Os ativistas foram recebidos numa sala por familiares e amigos antes de serem ovacionados por centenas de apoiantes da causa palestiniana, já perto das 0h00 de segunda-feira.

"Não somos heróis, estamos a fazer o que os nossos governos não estão a fazer", afirmou a coordenadora do Bloco de Esquerda nas primeiras declarações à imprensa em Lisboa, lançando também críticas ao Executivo português pela ausência de sanções contra Telavive.

"Isto não é sobre nós. A nossa crítica não é o apoio consular que foi dado aos cidadãos portugueses que estavam na prisão israelita. (…) A nossa crítica é ao Governo português que não aplica sanções a Israel", enfatizou a deputada.
"Imaginem o que eles não fazem a palestinianos"


Mariana Mortágua destacou que os ativistas perceberam "a diferença naquela prisão entre ser europeu e ser palestiniano". Por muito difícil que tenha sido, reconheceu, e "que tenha havido abusos - que houve - isso deu-nos uma ideia do grau de impunidade dos israelitas contra palestinianos".

"Todos nós temos experiências muito semelhantes nesta detenção na prisão israelita. Temos experiência em ver camaradas a serem espancados e levados (...) Tivemos experiências de várias horas algemados e de sermos provocados por um ministro israelita", descreveu Mariana Mortágua à saída do aeroporto.

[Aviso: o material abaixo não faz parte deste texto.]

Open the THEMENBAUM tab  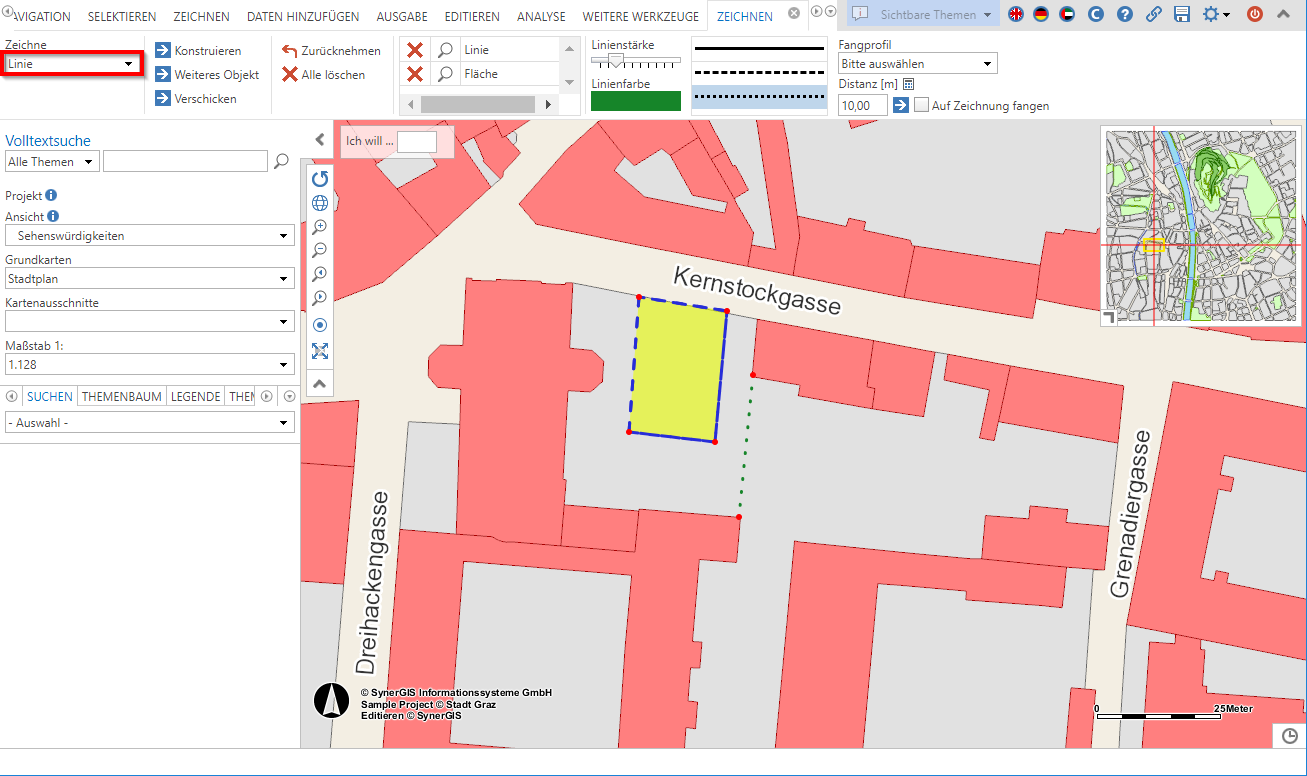pyautogui.click(x=121, y=396)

"Se eles nos fazem isto a nós, imaginem o que eles não fazem a prisioneiros palestinianos"
, fez notar. No aeroporto da capital espanhola, antes de rumar a Lisboa, Mariana Mortágua acusou Israel de inventar "um crime". Questionada pela RTP, a dirigente bloquista afirmou que, perante as autoridades de Israel, "nunca" admitiu ter entrado "ilegalmente" no território, para que o repatriamento tivesse lugar.

O ativista Miguel Duarte contou que todos passaram "fome e sede": "Fomos algemados, fomos vendados, fomos postos dentro de autocarros-prisão".

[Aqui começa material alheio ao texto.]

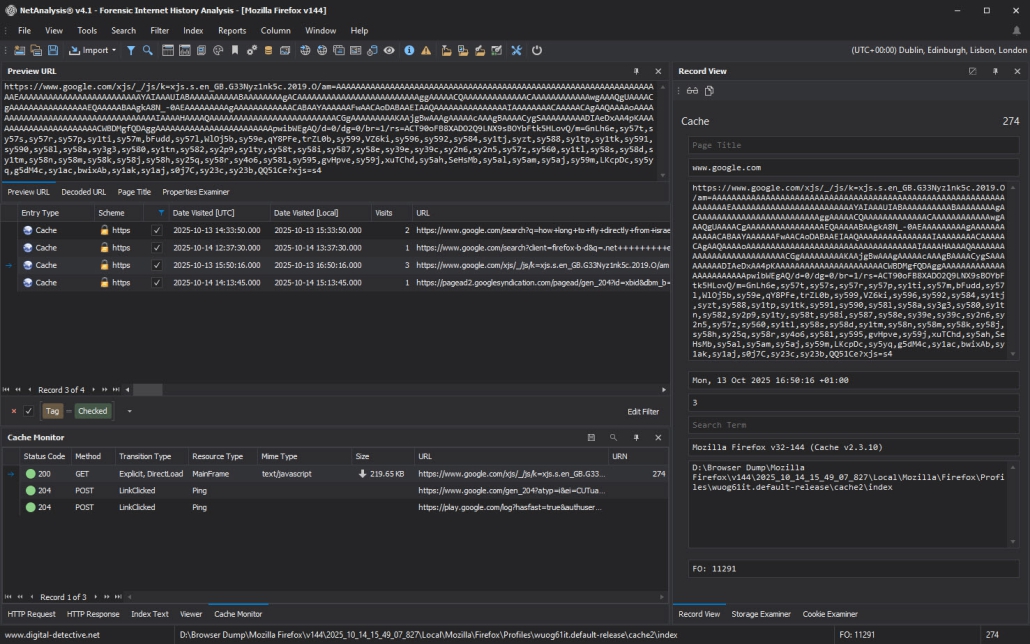Click the blue information icon in toolbar
This screenshot has height=644, width=1030.
409,50
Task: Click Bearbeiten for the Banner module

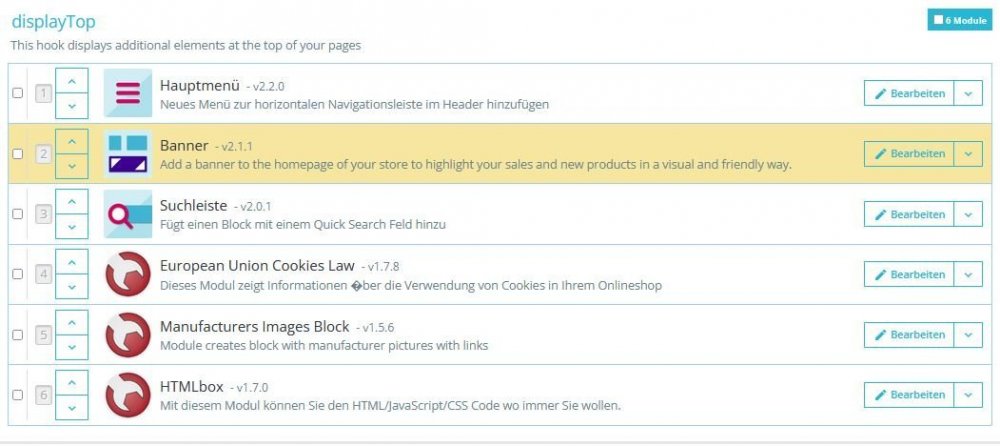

Acrescentou ainda que as celas "estavam completamente sobrelotadas" e que alguns dos detidos estiveram mais de 48 horas sem água ou comida. "Temos camaradas que têm diabetes que estiveram três dias sem receber insulina. Fomos postos em jaulas ao sol durante muito tempo", continuou.

"Não existem direitos de prisioneiros nas prisões israelitas, se nós tivemos alguma proteção às nossas vidas e à nossa integridade física foi porque somos europeus, temos mobilizações pelo apoio à flotilha. Temos de fazer o mesmo pelos palestinianos".
"Soldado israelita falsificou as nossas assinaturas"

Também a atriz Sofia Aparício contou que as autoridades israelitas tentaram que os ativistas assinassem documentos "escritos em hebraico", que não assinaram.

"Obviamente que nós não assinámos", afirmou. "Houve também a tentativa, durante a noite, de nos obrigarem a assinar documentos. Fazia parte da estratégia deles".

Denúncia reforçada por Miguel Duarte: ainda antes de chegar ao Aeroporto de Israel, houve ativistas que foram "quase obrigados" a assinar documentos "o mais depressa possível, sem poder lê-los".

"Os documentos diziam que nós aceitávamos que Israel tinha-nos capturado legalmente e trazido para Israel de forma legal", explicou. "Recusámo-nos a assinar e vimos um soldado israelita com os nossos passaportes a falsificar as nossas assinaturas para mostrar que nós aceitamos ser intercetados legalmente".

"É preciso ser claro quanto a isto: fomos intercetados, fomos raptados em águas internacionais e trazidos ilegalmente e contra a nossa vontade para Israel".